Glossary

This chapter briefly explains the terms and principles used in FileCrypt. You can either read the chapter from start to end or look up the words you want to know more about.

You will find explanations on the following:

• Authentication
• Conventional Encryption
• Encryption
• Key
• Key Management
• Key Ring
• Message Signature
• Passphrase
• Public Key
• Public-key Encryption
• Public Key Ring
• Secret Key
• Secret Key Ring

For more detailed information , we refer to the book "Protect Your Privacy" by William Stallings, published by Prentice Hall PTR and to the information on PGP available on the internet. Parts of this chapter are based on "Protect Your Privacy".

ENCRYPTION

Encryption is the transformation of data into a format that can be safely transmitted, without fear of anyone intercepting and reading the message. Once encrypted, data must be decrypted to be read.

CONVENTIONAL ENCRYPTION

A useful analogy to conventional encryption is a strongbox with a single lock and two copies of the key (Figure 1). Say Bob wants to send a secure message to Alice and suppose that Bob and Alice each have one of the two keys. Bob places the message in the strongbox and locks it with his copy of the key. The strongbox is then transported to Alice. Anyone can be trusted to do the transporting, since the box is locked. When Alice gets the box, she unlocks it, using her copy of the key.

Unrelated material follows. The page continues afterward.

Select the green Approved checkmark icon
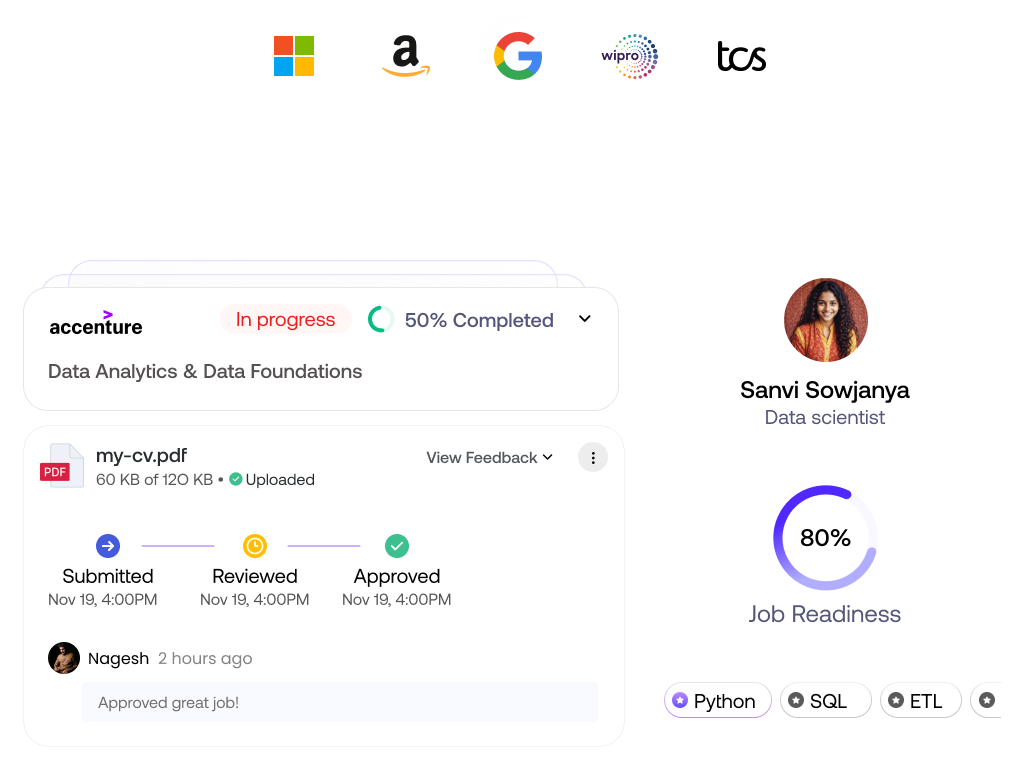 tap(397, 546)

Now let us look at conventional encryption. Again, Bob wants to send a message to Alice in such a way that no one else except Alice can read the message (Figure 2). The original message is referred to as plaintext. To thwart potential eavesdroppers, Bob scrambles the message using an encryption algorithm, producing ciphertext. Anyone reading the ciphertext would see an apparently random string of nonsense. For this scheme to work, the key must be kept secret, known only to Bob and Alice, and so we shall call this a secret key. Once the ciphertext is produced, Bob transmits the message to Alice. Alice can then transform the ciphertext back to the original plaintext by using a reverse version of the same algorithm with the same key that Bob used.

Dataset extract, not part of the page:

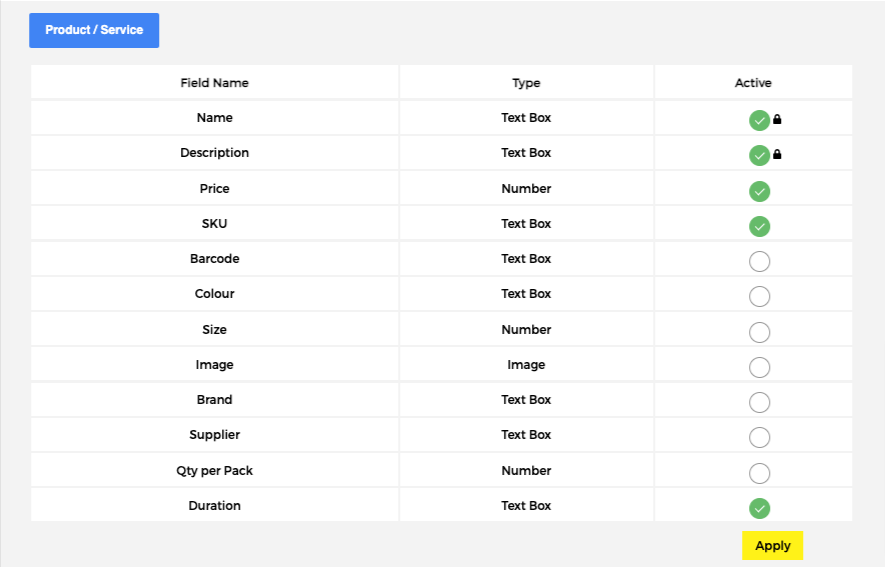Select the Barcode row name cell
885x567 pixels.
pyautogui.click(x=214, y=259)
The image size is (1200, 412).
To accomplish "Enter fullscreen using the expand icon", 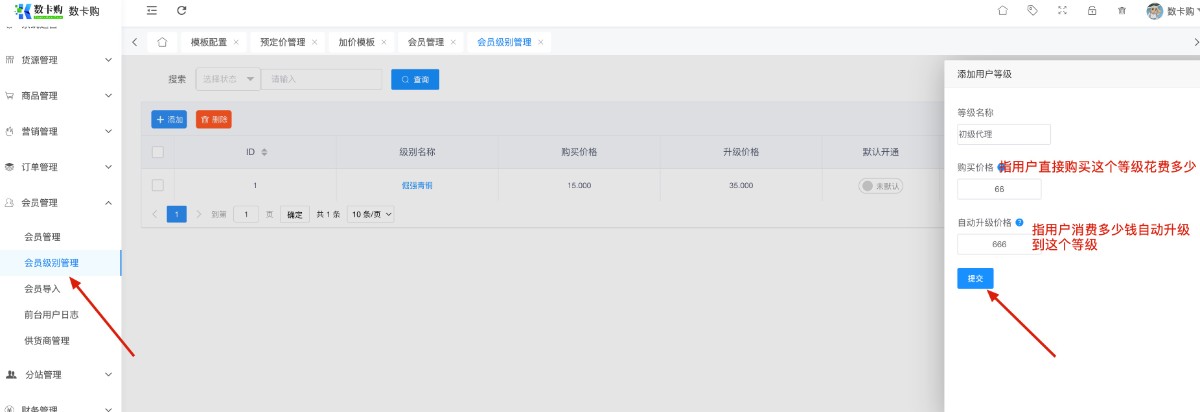I will coord(1062,10).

There are two requirements for communication by conventional encryption:

• We need a strong encryption algorithm.
• Alice and Bob must have obtained copies of the secret key in a secure fashion and must keep the key secure. If someone can discover the key and knows the algorithm, all communication using this key is readable.
  

PUBLIC-KEY ENCRYPTION

Public-key cryptography involves the use of two separate keys, in contrast to conventional encryption, which uses only one key.

A useful analogy to public-key encryption is a strongbox with a special kind of lock that accommodates two types of keys (Figure 3). One key, a lefty key, turns the locking mechanism to the left and the other key, a righty key, turns it to the right. When the mechanism is unlocked, it is in a center position. If it is turned to either the left or the right, it is locked and the box cannot be opened. So an unlocked box can be locked with either a lefty key or a righty key; however, if the box is locked with a lefty key, the only way to unlock it is with a righty key and, similarly, if it is locked with a righty key, the only way to unlock it is with a lefty key.

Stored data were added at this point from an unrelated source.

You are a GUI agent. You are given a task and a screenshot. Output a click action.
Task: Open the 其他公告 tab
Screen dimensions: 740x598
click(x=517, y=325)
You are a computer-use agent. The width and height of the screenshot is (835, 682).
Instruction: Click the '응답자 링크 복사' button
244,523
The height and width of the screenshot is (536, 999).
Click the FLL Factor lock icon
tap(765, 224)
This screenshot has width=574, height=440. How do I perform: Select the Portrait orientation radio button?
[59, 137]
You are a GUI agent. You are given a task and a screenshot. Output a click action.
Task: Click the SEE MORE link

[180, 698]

Now, say that Bob wants to send a secure message to Alice and suppose that he has the righty key for a strongbox and Alice has the matching lefty key. Bob places the message in the strongbox and locks it with the righty key. The strongbox is then transported to Alice. Anyone can be trusted to do the transporting, since the box is locked. When Alice gets the box, she unlocks it using the lefty key.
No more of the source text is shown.